Como neste espaço não terei tempo para abordar todos estes temas, gostaria de vos deixar algumas considerações sobre dois destes temas para que possam servir-vos de um modesto começo de reflexão.

Começarei pela questão dos bispos chineses. Como sabemos a Igreja da China encontrava-se dividida entre o episcopado nomeado pela Santa Sé e aquele nomeado pelo Regime Comunista Chinês. Esta divisão levou a perseguição, encarceramento, exílio, campos de trabalho e até à morte de muitos destes bispos e padres que se opunham ao regime estabelecido. O Papa Francisco e a sua diplomacia conseguiu chegar a um acordo com Pequim resolvendo, ou pelo menos diluindo, a questão. Não sem muitos protestos por parte daqueles que foram perseguidos e acusados pelo regime e por aquela fação de clero leal a Pequim. Há quem acuse o Papa de os ter traído. Mas a questão da lealdade ao regime, seja ele qual for, da nomeação episcopal, e da liberdade de em consciência a Igreja poder alçar a voz contra as injustiças não é da exclusividade chinesa, e em Portugal, até há relativamente pouco tempo, passamos pelo mesmo, com o nosso clero e episcopado mais ou menos fiel às normativas do poder instituído do Estado.

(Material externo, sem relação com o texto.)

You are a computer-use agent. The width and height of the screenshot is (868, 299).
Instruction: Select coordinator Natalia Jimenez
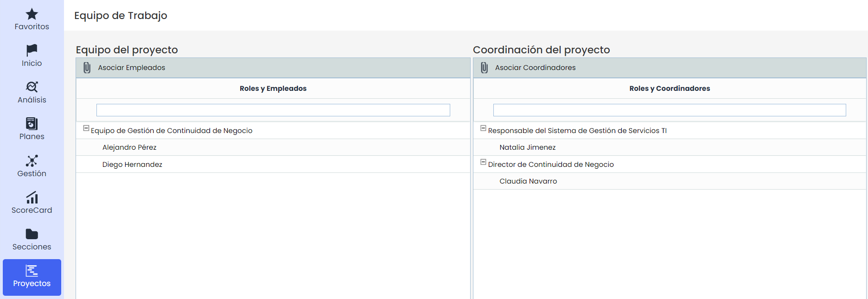(x=527, y=147)
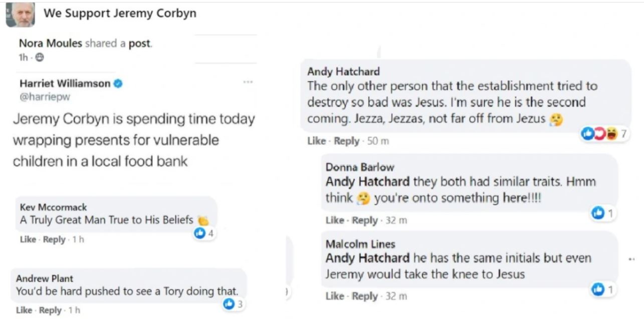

Será, então na China, um pequeno (ou grande) preço a pagar por parte daqueles que foram leais a Roma, e por isso perseguidos. Mas a unidade e o perdão, a possibilidade de um novo começo com todos não valerá a pena? O tempo o dirá. E esta nova etapa, para um país tão carente da mensagem do Evangelho, vai necessitar da oração de todos. Para já estes dois Bispos afirma a sua grande alegria de poderem participar pela primeira vez numa assembleia sinodal, o caloroso acolhimento que receberam por parte de todos e a consciência de se saberem parte de uma grande família, a Igreja.

O segundo tema que vos deixo para posterior reflexão é o do papel da mulher nos lugares de tomada de decisão. Alargarei não só às mulheres, mas a todos os leigos em geral.

Os jovens são muito sensíveis à exclusão e a equidade e ainda mais no que diz respeito à injustiça. Uma das observadoras do Sínodo, a Srª Mina Kwon, vinda da Coreia afirmou: «as mulheres nos serviços ministeriais devem ser tratados com o mesmo respeito que os homens. Por vezes, nos serviços pastorais, as religiosas são excluídas dos cuidados pastorais e não se são atribuídas iguais responsabilidades e capacidades de tomada de decisão».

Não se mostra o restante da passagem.